— WORK TO BE COMPLETED —
Show each line of the records below that contains the word "Given", copied in full.

^^^^^^^^^^^^^^^^

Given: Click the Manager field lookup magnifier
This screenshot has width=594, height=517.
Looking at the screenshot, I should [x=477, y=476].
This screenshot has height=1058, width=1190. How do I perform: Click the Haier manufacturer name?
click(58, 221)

^^^^^^^^^^^^^^^^

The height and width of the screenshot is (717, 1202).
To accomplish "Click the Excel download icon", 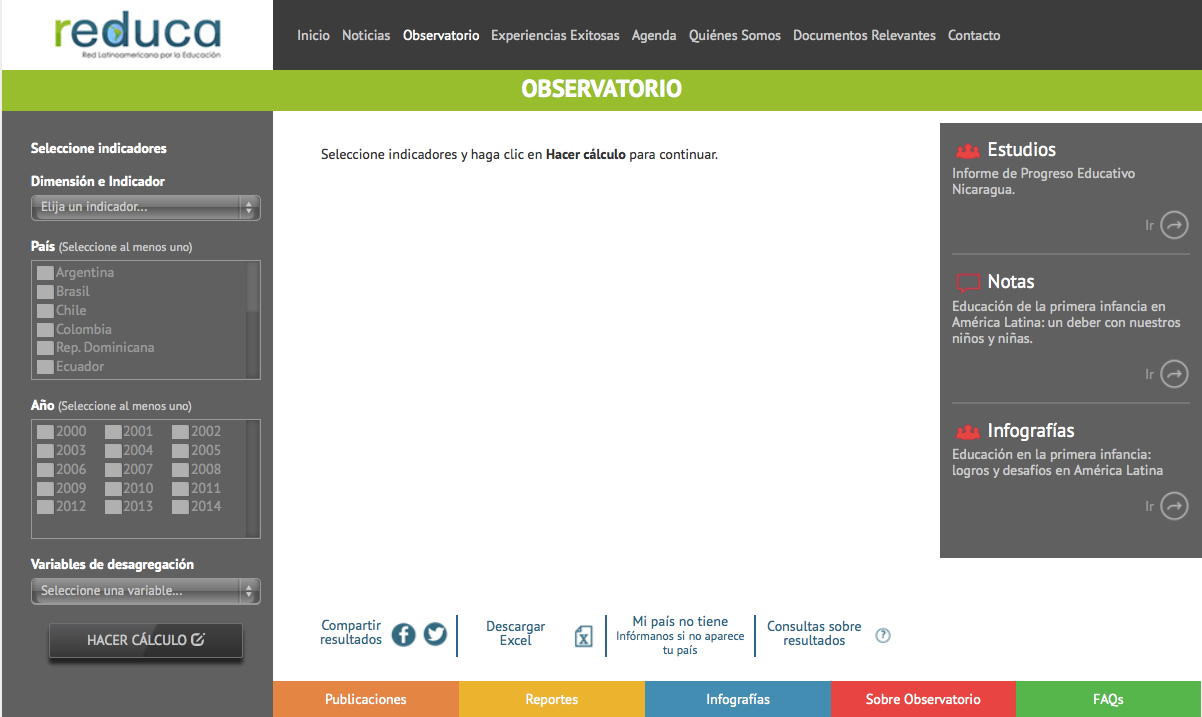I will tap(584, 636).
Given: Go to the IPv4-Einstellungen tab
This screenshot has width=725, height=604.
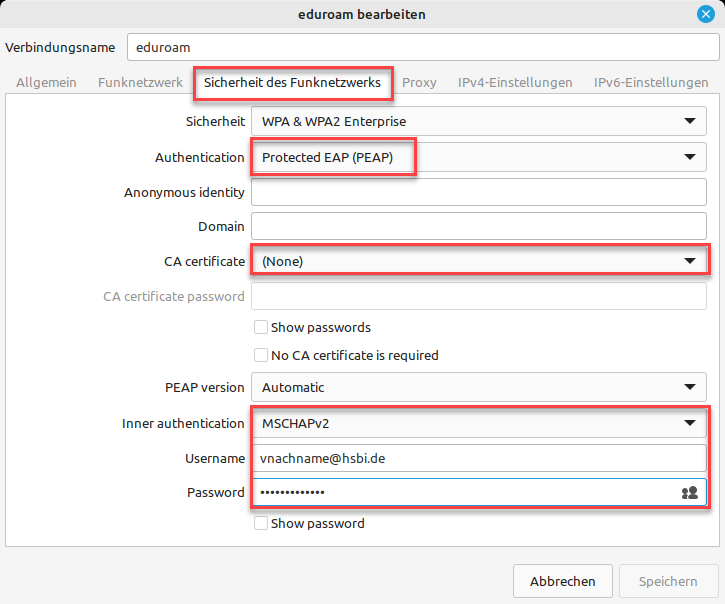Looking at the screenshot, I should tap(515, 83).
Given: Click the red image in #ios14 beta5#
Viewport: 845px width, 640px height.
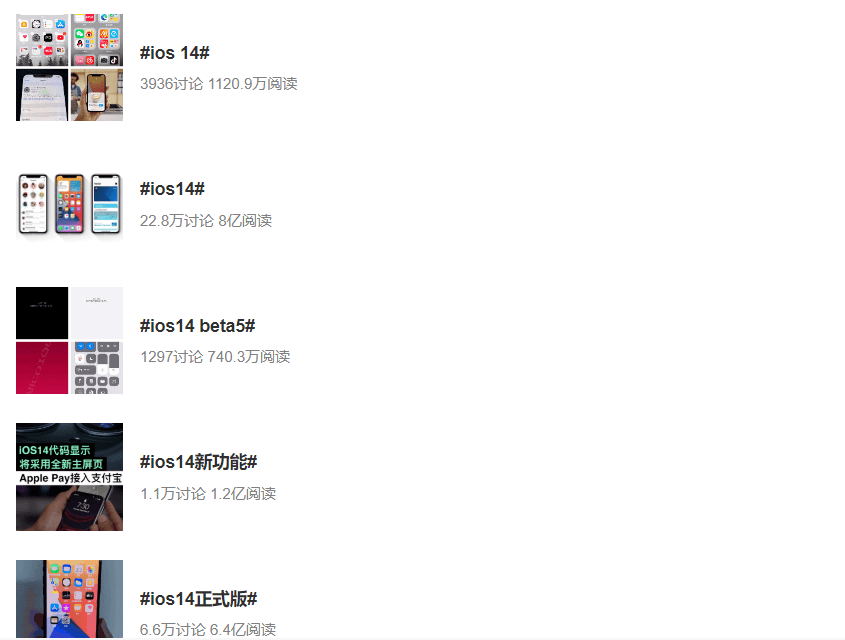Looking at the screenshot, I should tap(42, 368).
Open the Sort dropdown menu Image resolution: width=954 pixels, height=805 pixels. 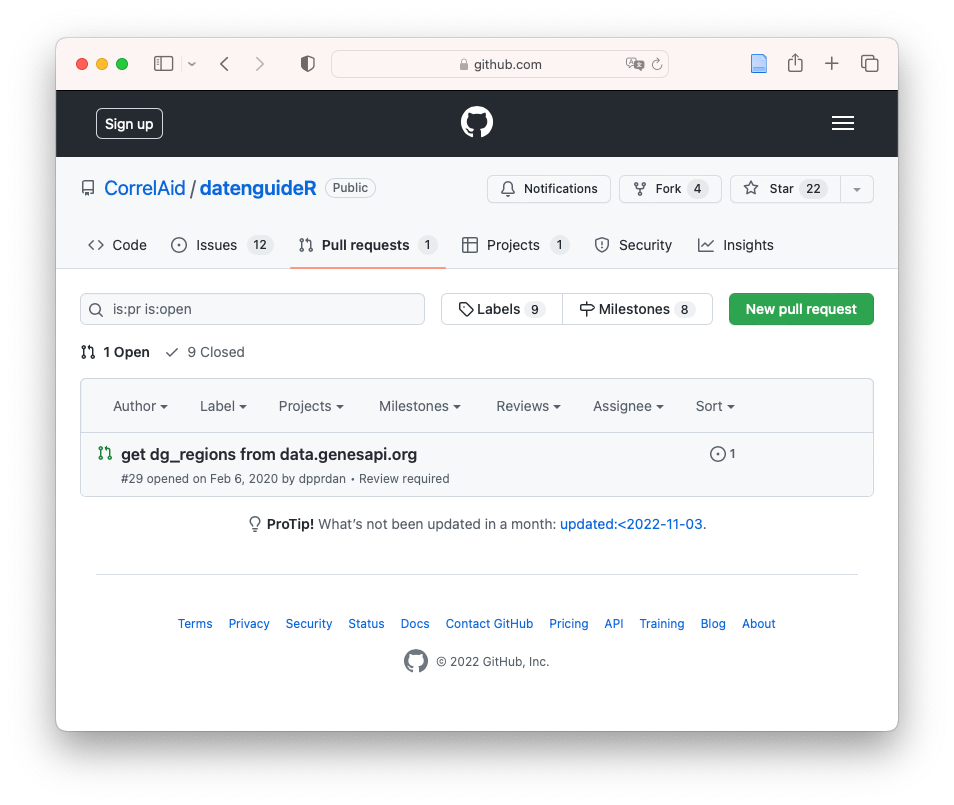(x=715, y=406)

^^^^^^^^^^^^^^^^

— EXERCISE OUTPUT —
Given: Click the Manager field lookup magnifier
Given: Go to the IPv4-Einstellungen tab
Given: Click the red image in #ios14 beta5#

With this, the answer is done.